Mountains and Valleys of Luzon, Philippines
Luzon is the largest and most economically and politically important island in the Philippines and one of the three island groups in the country. As an island group, it includes the island of Luzon itself, plus the Batanes and Babuyan groups of islands to the north, and the main and outlying islands of Catanduanes, Marinduque, Masbate, Romblon, and Mindoro in the south.
Luzon’s area is 104,688 square kilometers, making it the world’s 15th largest island. It is the fifth most populous island in the world. Located on Luzon are the country’s capital, Manila, and its most populous city, Quezon City.
To the west of Luzon island is the South China Sea (Luzon Sea in Philippine territorial waters), to the east is the Philippine Sea, and to the north is Luzon Strait containing Babuyan Channel and Balintang Channel.

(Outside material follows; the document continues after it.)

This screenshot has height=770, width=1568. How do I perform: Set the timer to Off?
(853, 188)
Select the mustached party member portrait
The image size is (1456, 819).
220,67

The main part of the island is roughly rectangular in shape and has the long Bicol Peninsula protruding to the southeast. The northern part of the island contains the largest mountain range in the country, the Cordillera Central, where Mount Pulag, the second highest mountain in the country at 2,922 meters, is located.
To the east of the Cordillera Central is the large Cagayan Valley. To the east of the valley rises the Sierra Madre mountain range, easily the longest range in the country, which snakes southwards into the central and southern part of the island. Between it and the Zambales Mountains to the west is the largest plain, the Central Luzon plain. This plain, approximately 11,000 km² in size, is the country’s largest producer of rice.
The largest lake in the country, and also the largest inland lake in Southeast Asia, the Laguna de Bay (Old Spanish, Lake of Bay town). Its size and green waters make it easily identifiable towards the southern part of the island.